Have we waited long enough to send any aliens out there another message?

We haven't given them a call in 50 years.

By Elizabeth Rayne
Henry Thomas on the set of "E.T.".

If extraterrestrials exist, we have no idea whether they are trying to send a message to other extraterrestrials (to them that would be us). Earth tried calling once. No one phoned home. Maybe we should call again — and say something else.

In 1974, the Arecibo Radio Telescope in Puerto Rico beamed a message to the stars that was meant for any other intelligent civilizations that exist. It wasn’t so easy to dial up aliens as a certain iconic creature from another planet thought it would be when he tried to use the phone in E.T.: The Extra-Terrestrial. To reach the star cluster M13, which is 21,000 light years away, Arecibo’s huge antenna needs to beam its megawatt transmitter’s energy into the sky. Turned out that might have not been the ideal place to send it, or the best message to send.

◇ ◇ ◇ ◇ ◇

Continue the article about sending another message to aliens, starting after its last sentence.

DATA EXTRACT ▸
◇ ◇ ◇ ◇ ◇

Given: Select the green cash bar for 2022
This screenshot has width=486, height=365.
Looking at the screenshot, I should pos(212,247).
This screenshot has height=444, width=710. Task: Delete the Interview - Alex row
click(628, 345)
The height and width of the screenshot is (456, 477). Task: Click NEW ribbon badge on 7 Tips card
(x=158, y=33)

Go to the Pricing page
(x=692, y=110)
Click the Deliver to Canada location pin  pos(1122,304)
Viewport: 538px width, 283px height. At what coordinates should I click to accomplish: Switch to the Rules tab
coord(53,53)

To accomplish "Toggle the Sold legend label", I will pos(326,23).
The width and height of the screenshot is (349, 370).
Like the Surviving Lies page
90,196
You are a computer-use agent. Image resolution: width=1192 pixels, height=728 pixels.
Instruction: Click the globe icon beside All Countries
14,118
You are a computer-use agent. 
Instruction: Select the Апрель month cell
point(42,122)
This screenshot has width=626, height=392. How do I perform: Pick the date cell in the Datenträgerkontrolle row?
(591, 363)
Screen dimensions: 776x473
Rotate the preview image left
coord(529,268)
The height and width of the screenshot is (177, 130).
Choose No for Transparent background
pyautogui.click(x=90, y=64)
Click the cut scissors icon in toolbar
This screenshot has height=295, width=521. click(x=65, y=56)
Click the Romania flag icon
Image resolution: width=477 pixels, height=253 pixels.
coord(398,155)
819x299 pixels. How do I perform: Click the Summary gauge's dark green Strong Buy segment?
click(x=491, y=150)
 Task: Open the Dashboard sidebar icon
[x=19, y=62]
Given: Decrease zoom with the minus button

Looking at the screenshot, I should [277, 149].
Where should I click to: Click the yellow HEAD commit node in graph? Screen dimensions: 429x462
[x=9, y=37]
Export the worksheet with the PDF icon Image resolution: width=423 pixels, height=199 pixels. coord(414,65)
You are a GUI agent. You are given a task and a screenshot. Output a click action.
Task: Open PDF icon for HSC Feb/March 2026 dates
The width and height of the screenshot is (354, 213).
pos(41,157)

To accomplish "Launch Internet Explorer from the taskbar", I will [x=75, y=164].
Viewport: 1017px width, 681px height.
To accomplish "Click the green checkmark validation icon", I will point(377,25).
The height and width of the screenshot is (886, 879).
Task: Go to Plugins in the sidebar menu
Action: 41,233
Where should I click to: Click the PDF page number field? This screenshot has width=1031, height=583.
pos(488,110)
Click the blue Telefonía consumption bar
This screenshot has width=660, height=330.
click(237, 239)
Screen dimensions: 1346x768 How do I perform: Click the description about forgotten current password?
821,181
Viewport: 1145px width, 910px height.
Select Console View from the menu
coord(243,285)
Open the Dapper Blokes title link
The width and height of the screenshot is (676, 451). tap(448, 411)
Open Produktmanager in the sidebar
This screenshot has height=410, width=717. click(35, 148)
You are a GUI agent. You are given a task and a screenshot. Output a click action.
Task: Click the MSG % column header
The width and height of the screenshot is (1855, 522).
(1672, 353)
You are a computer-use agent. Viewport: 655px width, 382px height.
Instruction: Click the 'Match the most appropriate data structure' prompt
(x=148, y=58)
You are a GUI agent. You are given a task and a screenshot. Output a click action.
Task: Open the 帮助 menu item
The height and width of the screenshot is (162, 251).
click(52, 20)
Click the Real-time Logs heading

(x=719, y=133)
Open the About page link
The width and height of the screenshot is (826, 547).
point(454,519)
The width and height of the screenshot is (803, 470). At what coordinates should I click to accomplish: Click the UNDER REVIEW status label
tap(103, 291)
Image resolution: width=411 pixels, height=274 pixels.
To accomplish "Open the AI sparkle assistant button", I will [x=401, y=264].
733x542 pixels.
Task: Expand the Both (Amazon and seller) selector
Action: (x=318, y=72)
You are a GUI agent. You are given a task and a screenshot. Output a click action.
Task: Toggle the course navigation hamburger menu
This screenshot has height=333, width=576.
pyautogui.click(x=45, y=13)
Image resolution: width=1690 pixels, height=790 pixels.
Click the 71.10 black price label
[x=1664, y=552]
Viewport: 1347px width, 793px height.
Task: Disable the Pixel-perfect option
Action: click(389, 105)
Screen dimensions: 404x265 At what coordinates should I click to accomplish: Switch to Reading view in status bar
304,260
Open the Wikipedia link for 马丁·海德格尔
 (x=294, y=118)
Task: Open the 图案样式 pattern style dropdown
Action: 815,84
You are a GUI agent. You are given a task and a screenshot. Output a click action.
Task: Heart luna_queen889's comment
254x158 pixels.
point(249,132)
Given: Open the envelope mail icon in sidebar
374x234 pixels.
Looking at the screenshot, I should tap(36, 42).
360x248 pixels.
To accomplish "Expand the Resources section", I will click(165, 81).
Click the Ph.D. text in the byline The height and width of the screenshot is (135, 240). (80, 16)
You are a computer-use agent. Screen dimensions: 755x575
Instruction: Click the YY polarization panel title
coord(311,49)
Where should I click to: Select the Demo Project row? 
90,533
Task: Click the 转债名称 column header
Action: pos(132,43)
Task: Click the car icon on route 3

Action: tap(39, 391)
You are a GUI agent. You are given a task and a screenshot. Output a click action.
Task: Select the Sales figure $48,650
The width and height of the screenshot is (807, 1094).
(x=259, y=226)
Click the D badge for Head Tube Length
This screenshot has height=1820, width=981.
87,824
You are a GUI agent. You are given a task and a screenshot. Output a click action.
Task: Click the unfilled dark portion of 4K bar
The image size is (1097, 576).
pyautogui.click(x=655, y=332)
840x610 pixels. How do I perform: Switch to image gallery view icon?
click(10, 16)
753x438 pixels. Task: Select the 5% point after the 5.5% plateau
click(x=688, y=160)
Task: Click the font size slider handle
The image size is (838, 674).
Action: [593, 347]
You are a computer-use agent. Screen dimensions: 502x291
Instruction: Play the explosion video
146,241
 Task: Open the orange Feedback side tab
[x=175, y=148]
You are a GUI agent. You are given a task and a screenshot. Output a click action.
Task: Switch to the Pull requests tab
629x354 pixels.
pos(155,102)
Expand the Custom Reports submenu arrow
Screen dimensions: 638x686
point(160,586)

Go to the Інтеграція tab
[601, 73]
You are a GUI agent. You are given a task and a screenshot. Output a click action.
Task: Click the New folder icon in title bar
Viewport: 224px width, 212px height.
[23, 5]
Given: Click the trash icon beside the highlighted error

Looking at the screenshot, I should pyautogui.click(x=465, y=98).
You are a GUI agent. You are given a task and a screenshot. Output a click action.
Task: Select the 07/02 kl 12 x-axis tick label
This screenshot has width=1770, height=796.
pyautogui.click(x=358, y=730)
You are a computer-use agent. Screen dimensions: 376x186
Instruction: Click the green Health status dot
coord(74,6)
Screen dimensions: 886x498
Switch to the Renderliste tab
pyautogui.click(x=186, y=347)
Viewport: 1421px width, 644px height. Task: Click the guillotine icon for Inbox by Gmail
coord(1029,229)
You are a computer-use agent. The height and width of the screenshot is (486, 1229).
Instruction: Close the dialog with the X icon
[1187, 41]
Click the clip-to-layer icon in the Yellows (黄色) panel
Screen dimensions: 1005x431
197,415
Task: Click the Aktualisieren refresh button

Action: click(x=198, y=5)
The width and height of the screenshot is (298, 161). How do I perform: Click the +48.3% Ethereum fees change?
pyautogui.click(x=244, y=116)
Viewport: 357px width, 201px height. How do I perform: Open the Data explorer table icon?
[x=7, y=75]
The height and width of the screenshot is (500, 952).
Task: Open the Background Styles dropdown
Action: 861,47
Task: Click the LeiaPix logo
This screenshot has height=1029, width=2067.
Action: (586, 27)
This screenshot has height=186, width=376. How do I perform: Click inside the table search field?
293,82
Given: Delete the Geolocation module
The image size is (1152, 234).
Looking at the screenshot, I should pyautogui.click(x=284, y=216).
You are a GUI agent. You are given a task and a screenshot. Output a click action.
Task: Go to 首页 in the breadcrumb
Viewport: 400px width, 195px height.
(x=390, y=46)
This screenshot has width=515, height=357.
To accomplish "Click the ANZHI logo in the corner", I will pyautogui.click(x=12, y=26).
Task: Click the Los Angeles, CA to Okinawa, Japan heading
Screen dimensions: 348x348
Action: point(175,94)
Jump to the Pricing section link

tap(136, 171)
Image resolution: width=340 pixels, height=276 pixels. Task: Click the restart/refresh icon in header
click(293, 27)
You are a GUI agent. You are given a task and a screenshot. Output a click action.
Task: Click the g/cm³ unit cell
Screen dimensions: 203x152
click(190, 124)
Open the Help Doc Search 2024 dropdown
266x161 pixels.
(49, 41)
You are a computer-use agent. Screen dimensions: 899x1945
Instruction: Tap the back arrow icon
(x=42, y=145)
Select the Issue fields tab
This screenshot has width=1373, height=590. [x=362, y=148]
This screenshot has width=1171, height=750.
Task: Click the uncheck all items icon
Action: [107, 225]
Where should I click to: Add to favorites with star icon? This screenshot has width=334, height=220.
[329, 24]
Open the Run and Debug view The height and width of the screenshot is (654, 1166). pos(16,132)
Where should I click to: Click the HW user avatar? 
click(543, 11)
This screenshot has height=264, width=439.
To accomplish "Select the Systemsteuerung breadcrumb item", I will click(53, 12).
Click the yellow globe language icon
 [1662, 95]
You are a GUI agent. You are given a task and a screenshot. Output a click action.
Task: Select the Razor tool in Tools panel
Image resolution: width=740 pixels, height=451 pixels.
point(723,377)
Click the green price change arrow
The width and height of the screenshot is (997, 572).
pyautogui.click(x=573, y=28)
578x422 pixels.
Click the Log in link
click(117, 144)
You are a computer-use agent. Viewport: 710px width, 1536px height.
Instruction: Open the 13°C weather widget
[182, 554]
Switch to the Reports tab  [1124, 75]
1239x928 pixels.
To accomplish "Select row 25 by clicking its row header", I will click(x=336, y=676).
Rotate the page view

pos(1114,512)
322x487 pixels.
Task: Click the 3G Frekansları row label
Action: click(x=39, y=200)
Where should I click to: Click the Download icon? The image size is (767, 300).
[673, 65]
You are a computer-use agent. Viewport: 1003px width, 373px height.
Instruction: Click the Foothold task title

◇ ◇ ◇ ◇ ◇

ANSWER TO THE PROBLEM ▸
Astrophysicist Jonathan Jiang thinks we’ve waited long enough since Arecibo, so he led a team in creating a message to beam over to anyone who might be out there. He wanted to create something that was potentially easier to understand for an alien civilization than the pictorial Arecibo message. This is why his message was written in binary code, which is more of a universal language than symbols which may leave other intelligent beings confused.

“Any type of intelligent civilization should understand this because binaries are yes and no,” Jiang told SYFY WIRE. “Our intelligence, even our consciousness, is based on so many yeses and nos, which form our communications, so we used binary code to introduce ourselves.”

What should these hypothetical beings know about us? In the message, a series of 0s and 1s are used to explain what humans are and how we think. This includes our size, our mass, our biology, our mathematics, and our physics. There was still one problem left. Wherever there might be life with brains, their concept of time might be totally different depending on how long it takes for the body they live on to orbit their star, so our understanding of time will mean nothing to them. Jiang found a solution for that which goes all the way back to the Big Bang.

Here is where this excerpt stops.